------ 주어진 데이터 ------
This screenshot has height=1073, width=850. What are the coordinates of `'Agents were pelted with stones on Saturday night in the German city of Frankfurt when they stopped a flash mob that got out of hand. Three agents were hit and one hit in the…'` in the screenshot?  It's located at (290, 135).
------
------ 주어진 데이터 ------
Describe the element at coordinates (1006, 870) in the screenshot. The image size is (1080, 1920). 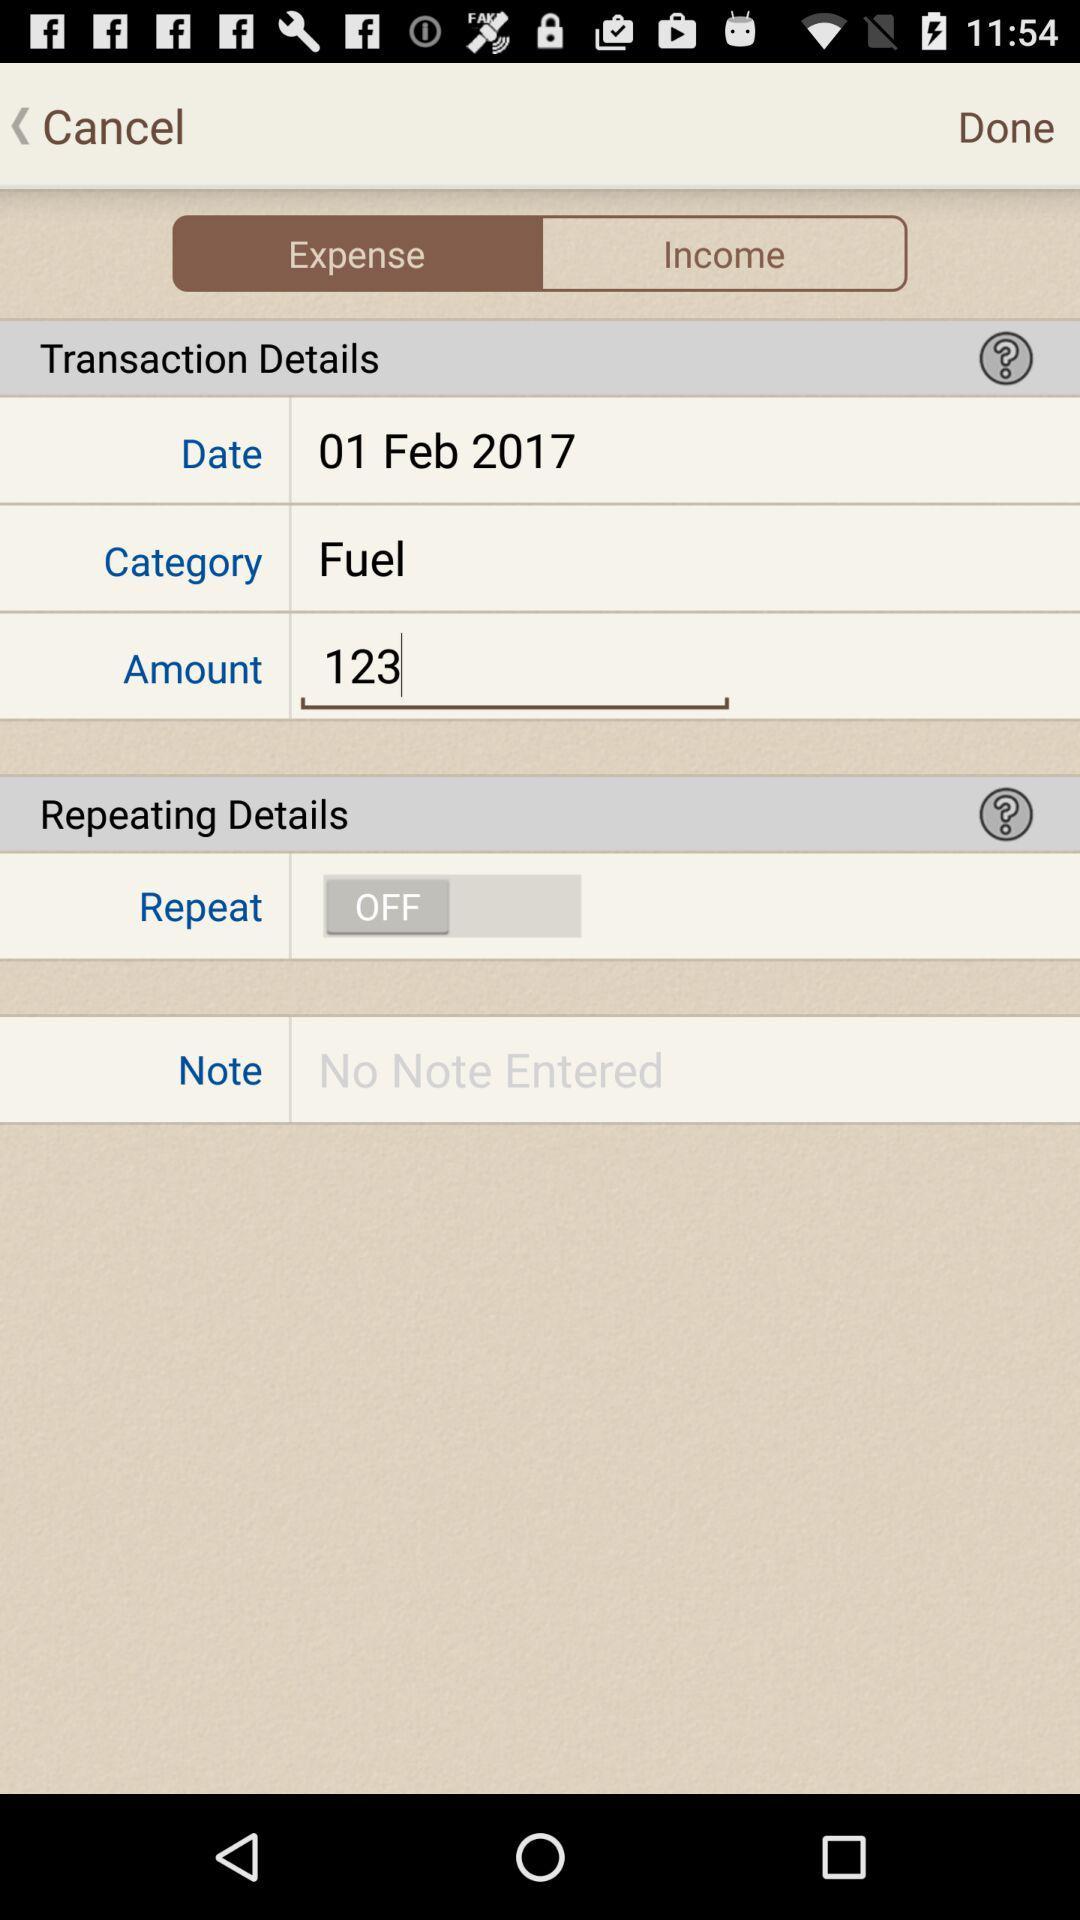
------
------ 주어진 데이터 ------
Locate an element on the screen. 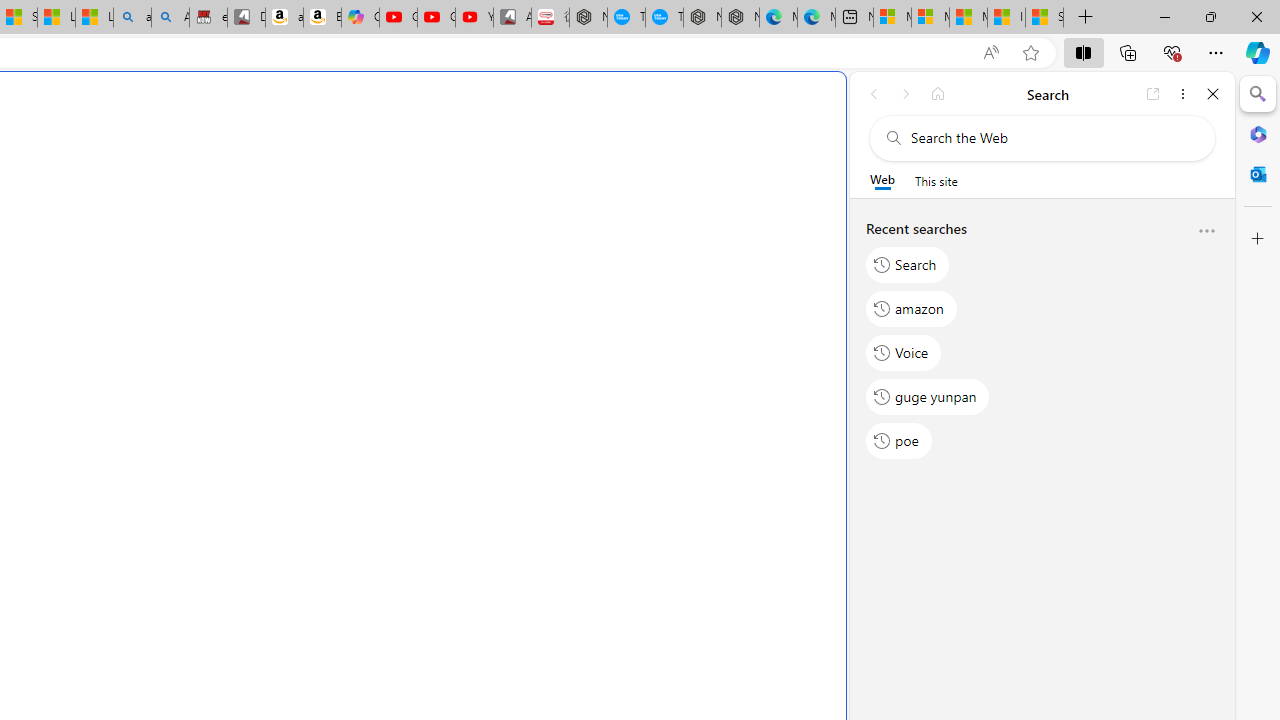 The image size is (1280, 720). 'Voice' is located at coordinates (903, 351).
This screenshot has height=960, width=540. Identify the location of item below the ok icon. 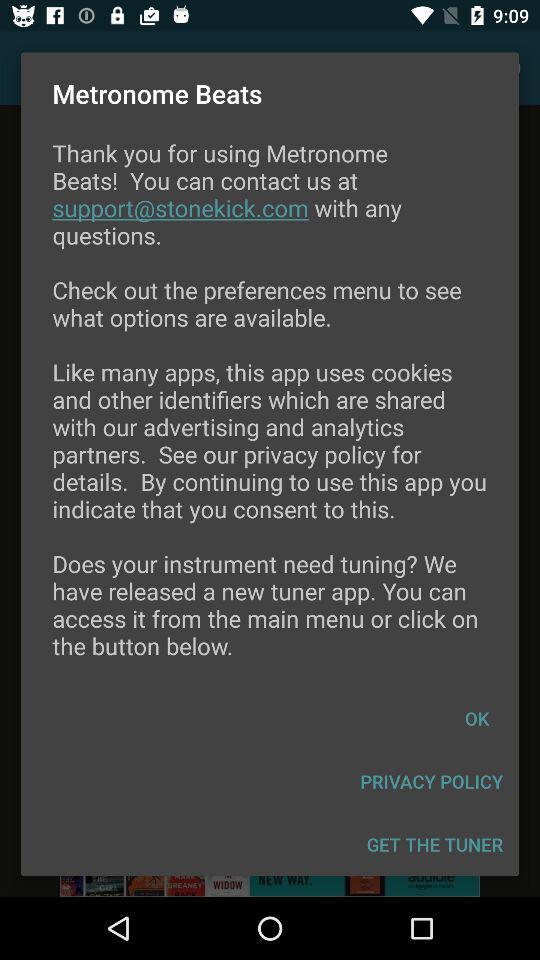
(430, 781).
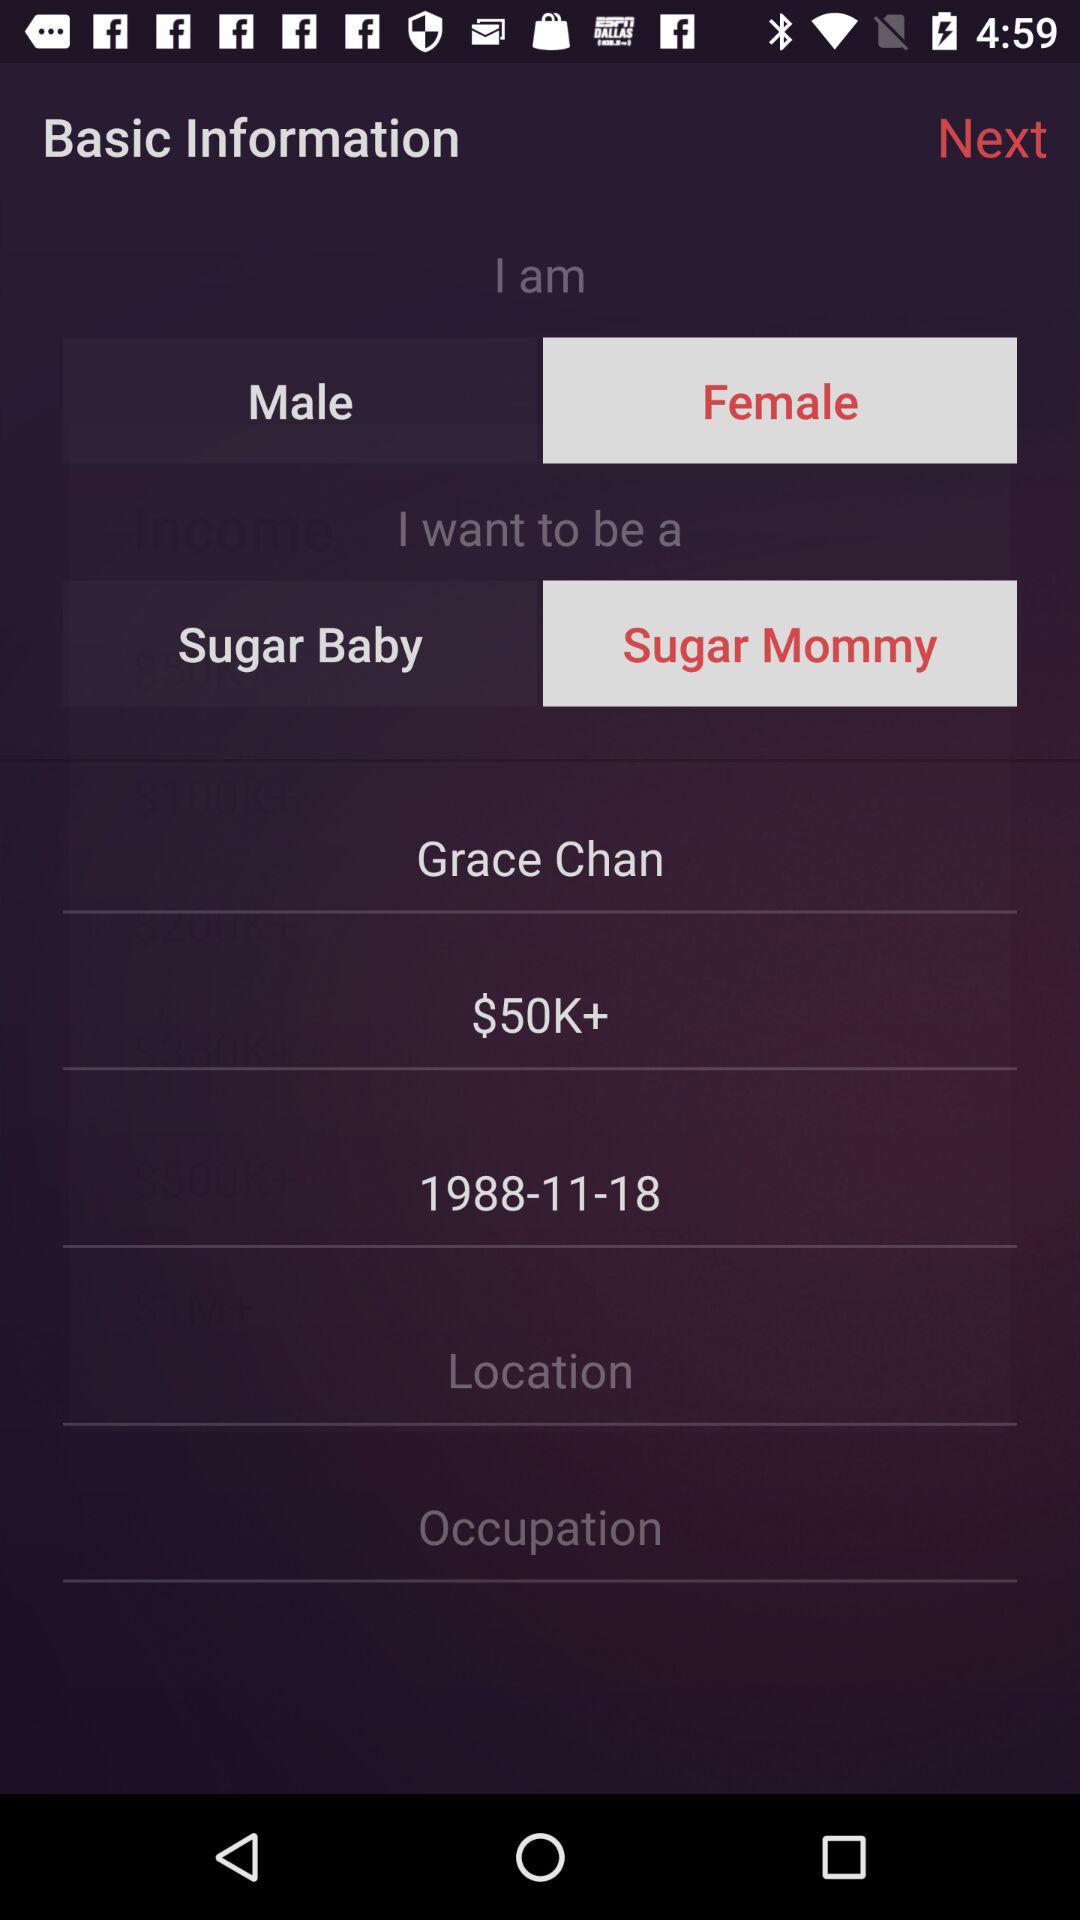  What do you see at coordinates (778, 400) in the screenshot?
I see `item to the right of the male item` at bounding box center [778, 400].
------
"This screenshot has height=960, width=540." 문구가 있는 줄에서 시작해 "center [778, 400]." 문구가 있는 줄까지, 양 끝 줄을 포함한 데이터를 한 글자도 바꾸지 말고 그대로 옮겨 적으세요. 그림은 빼고 적으세요.

> [이 문제의 답]:
This screenshot has height=960, width=540. Identify the location of item below the ok icon. 
(430, 781).
  What do you see at coordinates (778, 400) in the screenshot?
I see `item to the right of the male item` at bounding box center [778, 400].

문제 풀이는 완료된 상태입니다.